Work order: All records are to be printed exactly as they appear.

Top of Material for this exercise

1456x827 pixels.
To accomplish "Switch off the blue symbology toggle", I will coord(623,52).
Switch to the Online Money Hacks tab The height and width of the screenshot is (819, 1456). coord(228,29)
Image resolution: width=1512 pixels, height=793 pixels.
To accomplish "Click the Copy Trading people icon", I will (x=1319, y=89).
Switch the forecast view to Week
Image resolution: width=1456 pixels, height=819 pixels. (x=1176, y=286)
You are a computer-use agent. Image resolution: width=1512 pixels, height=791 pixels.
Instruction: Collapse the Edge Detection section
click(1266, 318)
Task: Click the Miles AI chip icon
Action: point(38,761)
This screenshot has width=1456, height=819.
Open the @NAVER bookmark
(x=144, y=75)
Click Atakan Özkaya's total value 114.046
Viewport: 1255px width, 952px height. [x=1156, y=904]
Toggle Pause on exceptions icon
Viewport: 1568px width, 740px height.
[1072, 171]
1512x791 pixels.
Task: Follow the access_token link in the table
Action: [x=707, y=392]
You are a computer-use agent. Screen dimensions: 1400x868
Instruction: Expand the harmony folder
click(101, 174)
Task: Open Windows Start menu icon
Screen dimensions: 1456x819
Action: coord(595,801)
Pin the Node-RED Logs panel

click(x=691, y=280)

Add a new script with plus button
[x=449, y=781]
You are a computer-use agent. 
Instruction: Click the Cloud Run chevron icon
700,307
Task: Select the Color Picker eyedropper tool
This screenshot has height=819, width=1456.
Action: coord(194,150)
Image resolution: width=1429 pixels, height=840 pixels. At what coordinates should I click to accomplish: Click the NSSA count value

Bottom of Material for this exercise

Exercise response:
1456x827 pixels.
To accomplish "Switch off the blue symbology toggle", I will coord(623,52).
Switch to the Online Money Hacks tab The height and width of the screenshot is (819, 1456). coord(228,29)
Image resolution: width=1512 pixels, height=793 pixels.
To accomplish "Click the Copy Trading people icon", I will (x=1319, y=89).
Switch the forecast view to Week
Image resolution: width=1456 pixels, height=819 pixels. (x=1176, y=286)
You are a computer-use agent. Image resolution: width=1512 pixels, height=791 pixels.
Instruction: Collapse the Edge Detection section
click(1266, 318)
Task: Click the Miles AI chip icon
Action: point(38,761)
This screenshot has width=1456, height=819.
Open the @NAVER bookmark
(x=144, y=75)
Click Atakan Özkaya's total value 114.046
Viewport: 1255px width, 952px height. [x=1156, y=904]
Toggle Pause on exceptions icon
Viewport: 1568px width, 740px height.
[1072, 171]
1512x791 pixels.
Task: Follow the access_token link in the table
Action: [x=707, y=392]
You are a computer-use agent. Screen dimensions: 1400x868
Instruction: Expand the harmony folder
click(101, 174)
Task: Open Windows Start menu icon
Screen dimensions: 1456x819
Action: coord(595,801)
Pin the Node-RED Logs panel

click(x=691, y=280)

Add a new script with plus button
[x=449, y=781]
You are a computer-use agent. 
Instruction: Click the Cloud Run chevron icon
700,307
Task: Select the Color Picker eyedropper tool
This screenshot has height=819, width=1456.
Action: coord(194,150)
Image resolution: width=1429 pixels, height=840 pixels. At what coordinates should I click to accomplish: Click the NSSA count value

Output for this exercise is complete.